#### DATA EXTRACT:
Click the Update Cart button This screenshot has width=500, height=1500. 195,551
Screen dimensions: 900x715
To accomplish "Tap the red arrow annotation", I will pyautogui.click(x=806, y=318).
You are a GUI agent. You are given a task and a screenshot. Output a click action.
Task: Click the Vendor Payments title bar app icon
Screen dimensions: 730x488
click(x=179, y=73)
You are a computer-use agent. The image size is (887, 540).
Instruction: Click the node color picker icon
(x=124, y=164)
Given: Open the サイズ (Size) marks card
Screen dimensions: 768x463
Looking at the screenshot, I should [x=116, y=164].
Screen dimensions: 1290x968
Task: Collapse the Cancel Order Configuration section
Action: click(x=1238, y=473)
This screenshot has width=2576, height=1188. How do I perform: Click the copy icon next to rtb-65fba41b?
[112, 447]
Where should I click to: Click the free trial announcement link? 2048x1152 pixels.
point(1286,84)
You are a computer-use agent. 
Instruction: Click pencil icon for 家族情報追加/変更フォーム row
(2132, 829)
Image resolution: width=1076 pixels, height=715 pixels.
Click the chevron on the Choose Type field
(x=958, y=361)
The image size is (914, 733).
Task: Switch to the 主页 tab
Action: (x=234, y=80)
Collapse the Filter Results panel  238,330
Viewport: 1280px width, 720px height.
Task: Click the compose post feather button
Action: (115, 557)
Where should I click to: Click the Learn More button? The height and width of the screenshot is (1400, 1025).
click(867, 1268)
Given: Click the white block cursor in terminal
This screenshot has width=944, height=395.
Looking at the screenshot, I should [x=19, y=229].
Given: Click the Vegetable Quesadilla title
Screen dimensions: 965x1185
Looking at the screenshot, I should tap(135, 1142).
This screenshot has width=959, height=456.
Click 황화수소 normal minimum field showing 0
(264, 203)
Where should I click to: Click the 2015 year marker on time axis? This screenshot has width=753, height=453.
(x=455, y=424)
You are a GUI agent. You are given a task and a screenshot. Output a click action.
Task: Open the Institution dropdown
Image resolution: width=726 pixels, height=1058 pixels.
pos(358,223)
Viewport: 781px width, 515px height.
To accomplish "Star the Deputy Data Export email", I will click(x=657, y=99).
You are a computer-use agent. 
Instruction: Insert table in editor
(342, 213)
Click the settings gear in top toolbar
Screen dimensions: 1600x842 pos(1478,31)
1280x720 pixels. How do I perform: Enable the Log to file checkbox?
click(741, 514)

#### INSTRUCTIONS FOR THE TASK:
Copy out exactly, and only, the lines from the one that contains "Viewport: 781px width, 515px height." through the last line of the material above.

#### TASK RESPONSE:
Viewport: 781px width, 515px height.
To accomplish "Star the Deputy Data Export email", I will click(x=657, y=99).
You are a computer-use agent. 
Instruction: Insert table in editor
(342, 213)
Click the settings gear in top toolbar
Screen dimensions: 1600x842 pos(1478,31)
1280x720 pixels. How do I perform: Enable the Log to file checkbox?
click(741, 514)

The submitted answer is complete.